• _TASK GOAL_
Give back exactly the lines from the one that holds "The width and" through the final line of the data; omit the pictures and add nothing.

(Collected data entries)

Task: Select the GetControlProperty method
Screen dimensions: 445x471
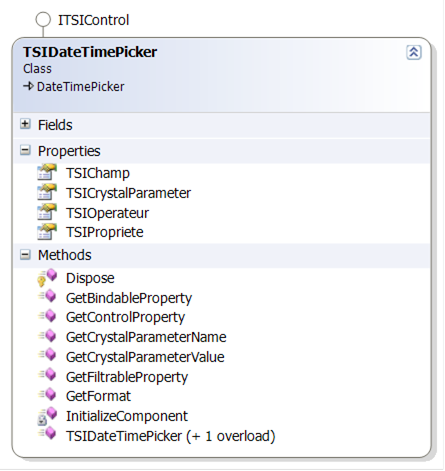Action: [x=125, y=317]
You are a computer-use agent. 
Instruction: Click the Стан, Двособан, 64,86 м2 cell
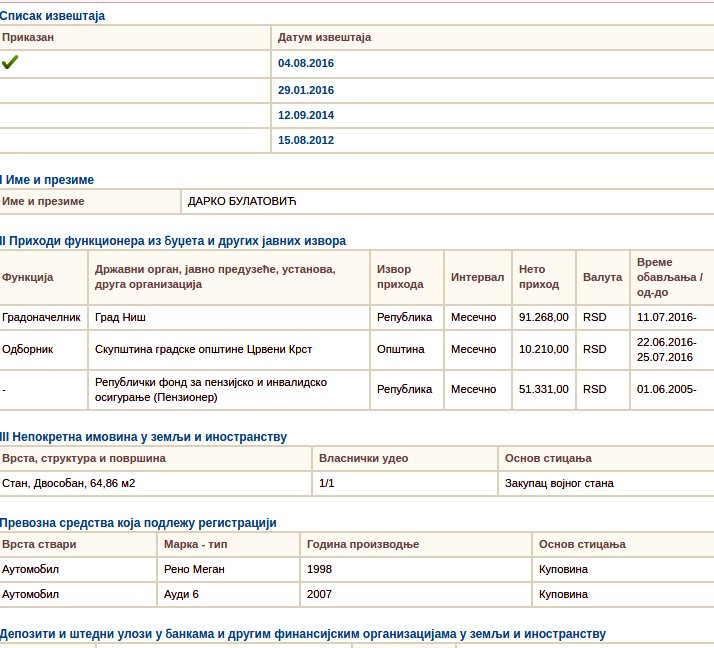click(x=68, y=483)
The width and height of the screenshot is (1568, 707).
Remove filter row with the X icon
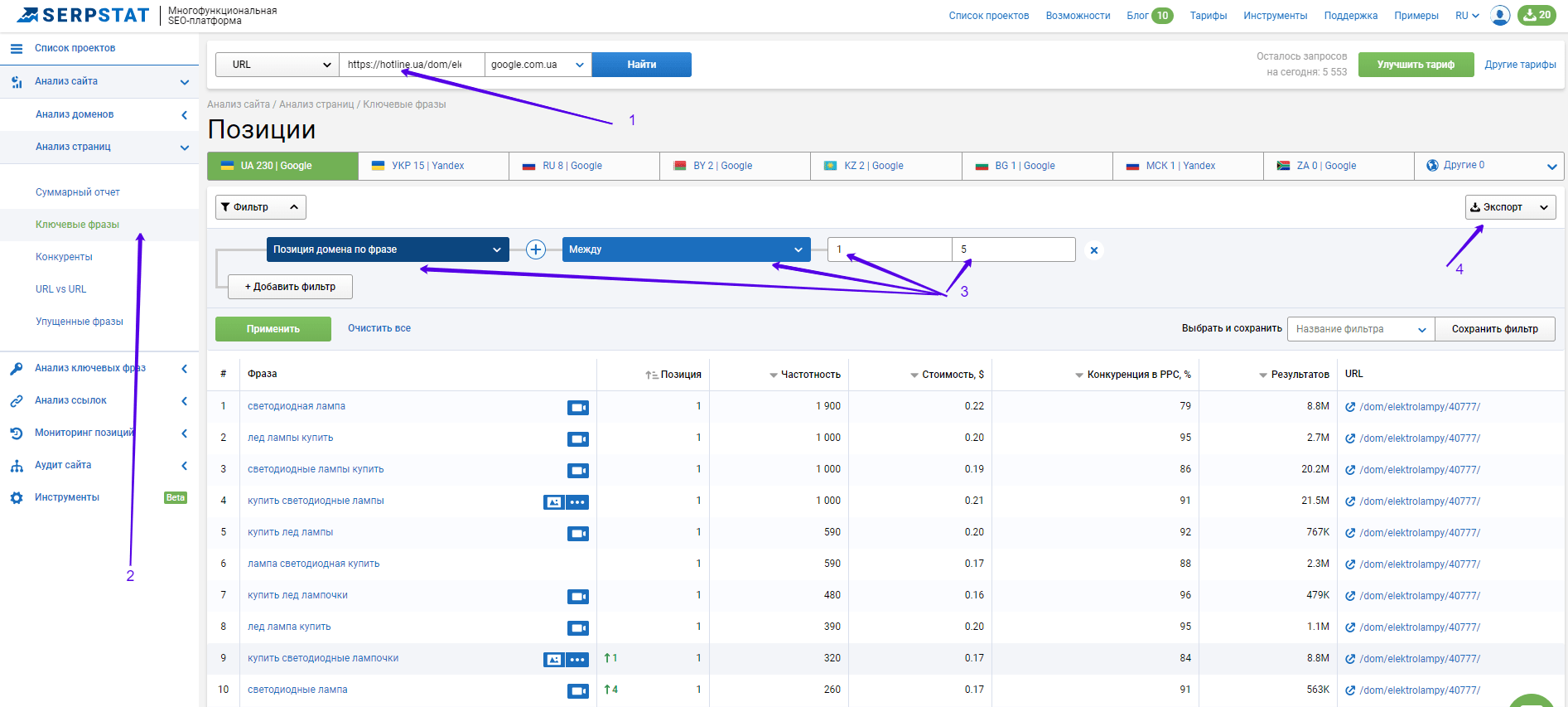pyautogui.click(x=1094, y=250)
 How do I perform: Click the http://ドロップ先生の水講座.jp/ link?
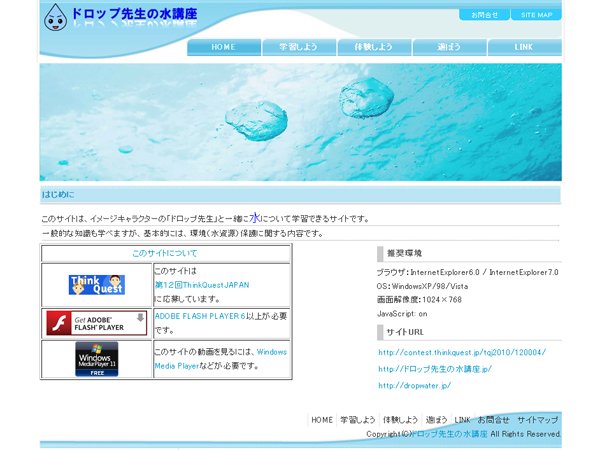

• _OUTPUT BELOW_
The width and height of the screenshot is (1568, 707).
Remove filter row with the X icon
pyautogui.click(x=1094, y=250)
 How do I perform: Click the http://ドロップ先生の水講座.jp/ link?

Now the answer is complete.